INSTRUCTIONS:
[A] From the passage on Arizona's judicial emergency, extract the part that opens with the words containing "Judge Roll’s death created" and closes with "before his death.".
[B] List, in order of appearance, every number written in digits in the passage on Arizona's judicial emergency.

QUOTED TEXT:
———
Judge Roslyn O. Silver, the chief district judge in Arizona, on January 25 declared a “judicial emergency” in Arizona, citing record-high federal felony caseloads. The Arizona federal court has the third highest criminal caseload in the nation driven by illegal immigration and drug smuggling across the U.S.-Mexico border. Criminal cases have increased 65 percent since 2008, when the federal government greatly expanded its law enforcement efforts along the border. The bulk of the criminal caseload is assigned to the court’s Tucson division, where approximately 1,200 cases are handled by three judges. The late Chief Judge Roll was assigned to the Tucson division.

Judge Roll’s death created the third vacancy on the Arizona bench, which consists of 13 judgeships.  Two of the three vacancies are in the Tucson division.  The rising criminal caseloads predated Judge Roll’s death, but his loss compounds an already serious situation.  He was already working on the judicial emergency declaration before his death.
———
INFORMATION PROVIDED:
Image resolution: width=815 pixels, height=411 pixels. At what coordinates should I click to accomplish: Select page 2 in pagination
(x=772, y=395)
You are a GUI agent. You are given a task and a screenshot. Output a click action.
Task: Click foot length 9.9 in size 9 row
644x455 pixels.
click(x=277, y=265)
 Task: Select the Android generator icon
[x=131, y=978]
———
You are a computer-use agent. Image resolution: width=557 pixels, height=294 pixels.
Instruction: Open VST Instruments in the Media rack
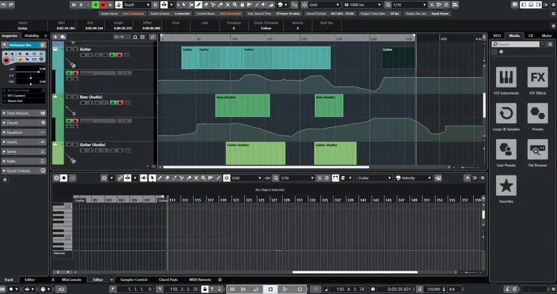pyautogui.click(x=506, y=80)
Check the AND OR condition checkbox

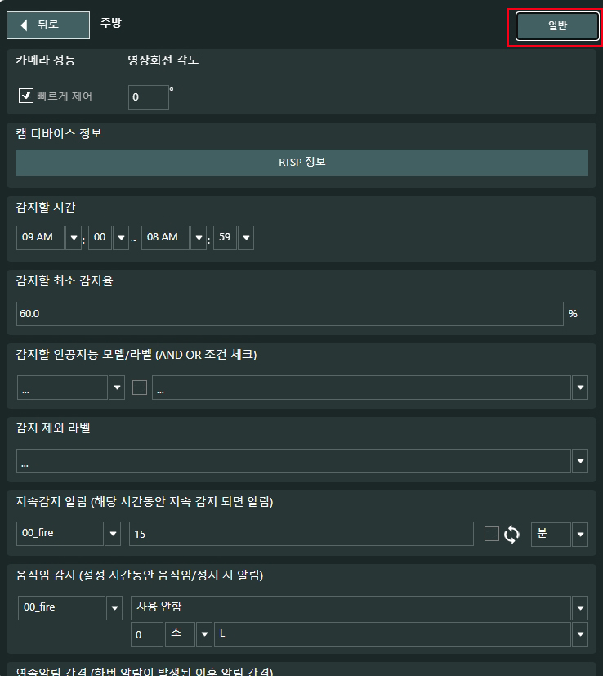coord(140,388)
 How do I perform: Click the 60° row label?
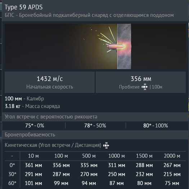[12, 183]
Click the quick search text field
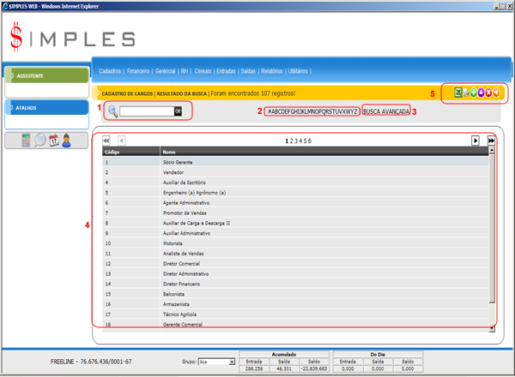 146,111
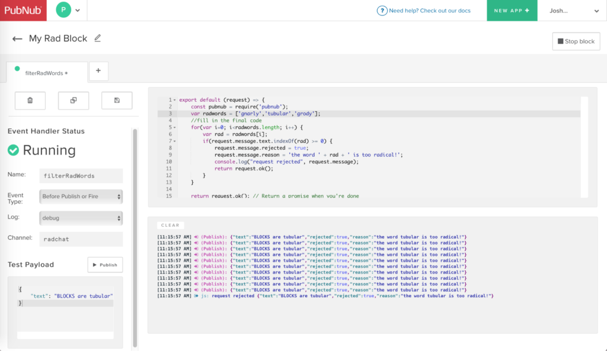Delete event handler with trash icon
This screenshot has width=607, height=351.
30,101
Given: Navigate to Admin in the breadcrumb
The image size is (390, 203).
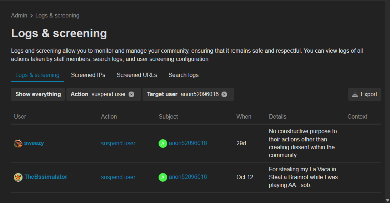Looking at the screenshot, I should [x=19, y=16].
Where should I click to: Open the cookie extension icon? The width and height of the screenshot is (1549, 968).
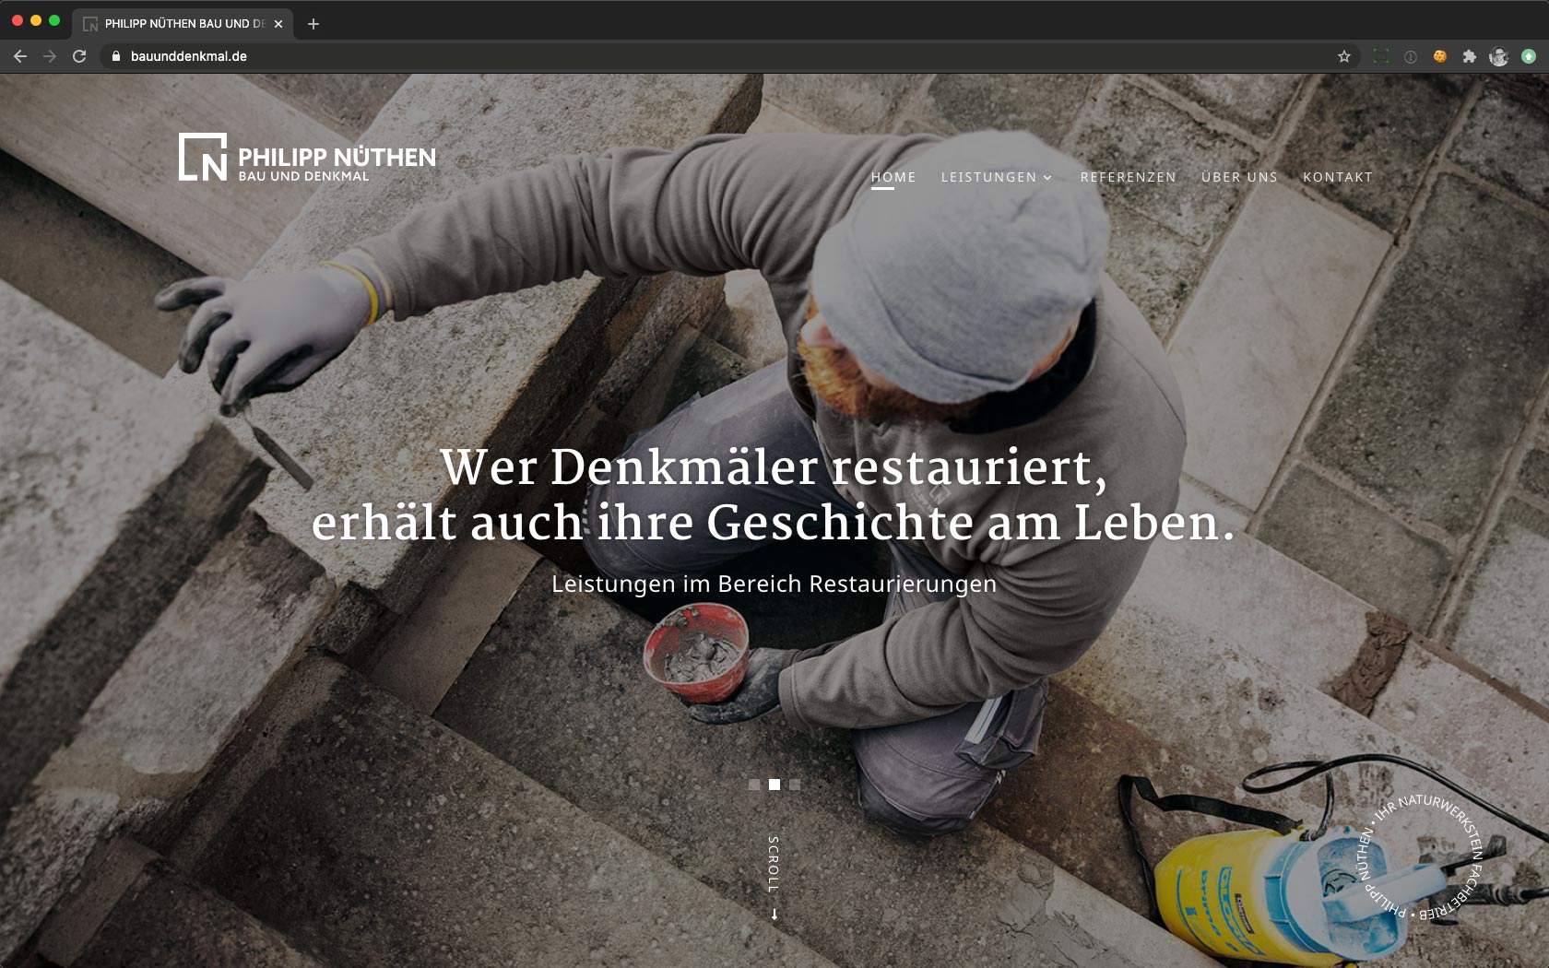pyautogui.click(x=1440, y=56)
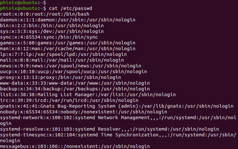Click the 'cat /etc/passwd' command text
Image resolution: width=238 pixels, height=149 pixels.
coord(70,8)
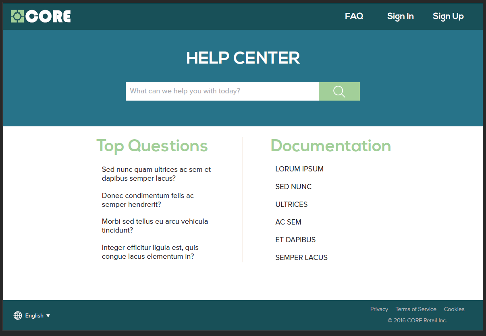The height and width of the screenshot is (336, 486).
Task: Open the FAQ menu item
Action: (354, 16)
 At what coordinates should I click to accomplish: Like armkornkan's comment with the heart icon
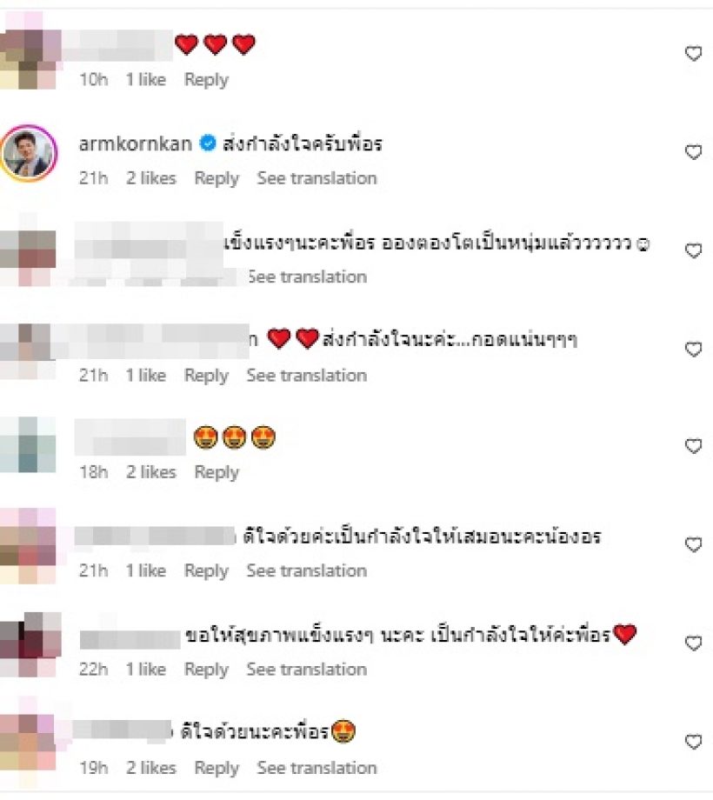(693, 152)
———
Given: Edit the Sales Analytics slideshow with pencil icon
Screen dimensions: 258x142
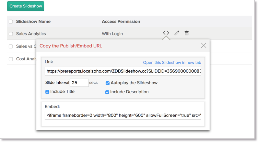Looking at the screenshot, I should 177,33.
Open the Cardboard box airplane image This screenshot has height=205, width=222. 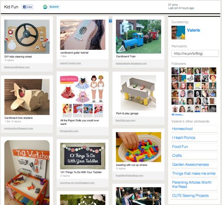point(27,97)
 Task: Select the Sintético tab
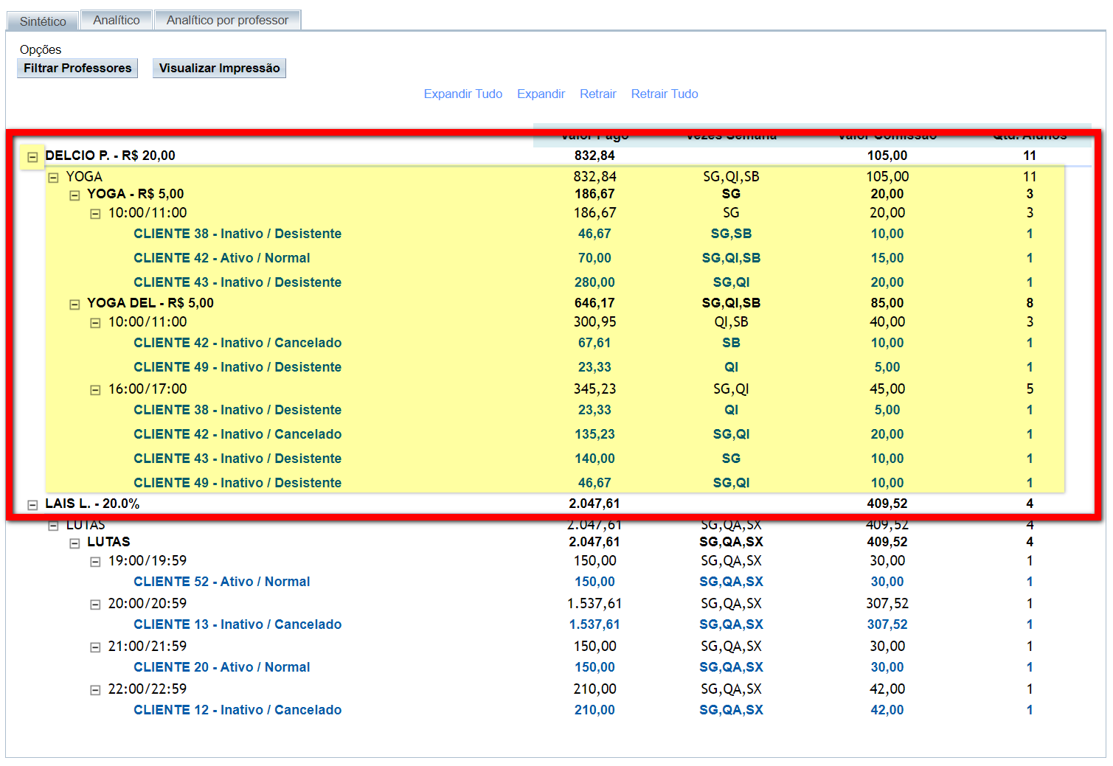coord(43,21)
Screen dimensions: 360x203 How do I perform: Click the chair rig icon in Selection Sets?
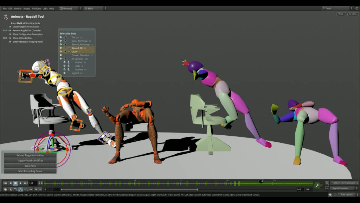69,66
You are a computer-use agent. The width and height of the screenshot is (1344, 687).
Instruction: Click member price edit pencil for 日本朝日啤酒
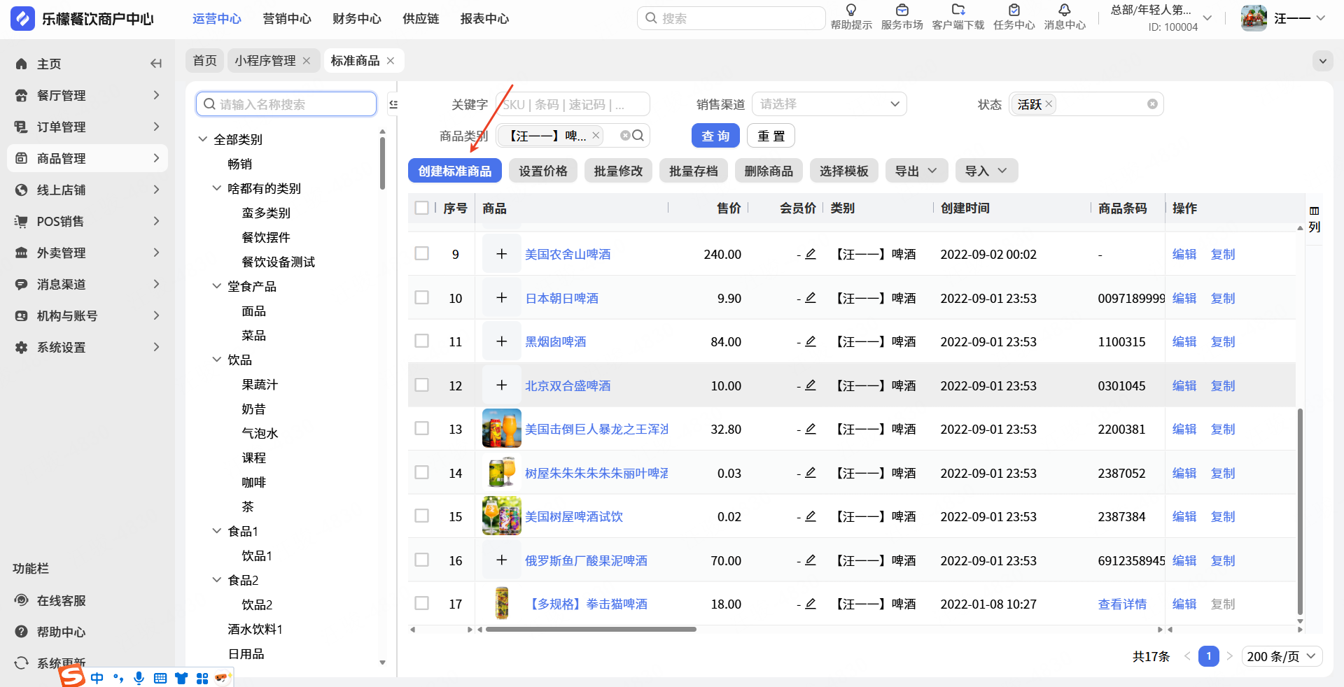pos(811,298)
———
TASK SOLUTIONS:
[A]
Judge Roll’s death created the third vacancy on the Arizona bench, which consists of 13 judgeships.  Two of the three vacancies are in the Tucson division.  The rising criminal caseloads predated Judge Roll’s death, but his loss compounds an already serious situation.  He was already working on the judicial emergency declaration before his death.

[B]
25
65
2008
1,200
13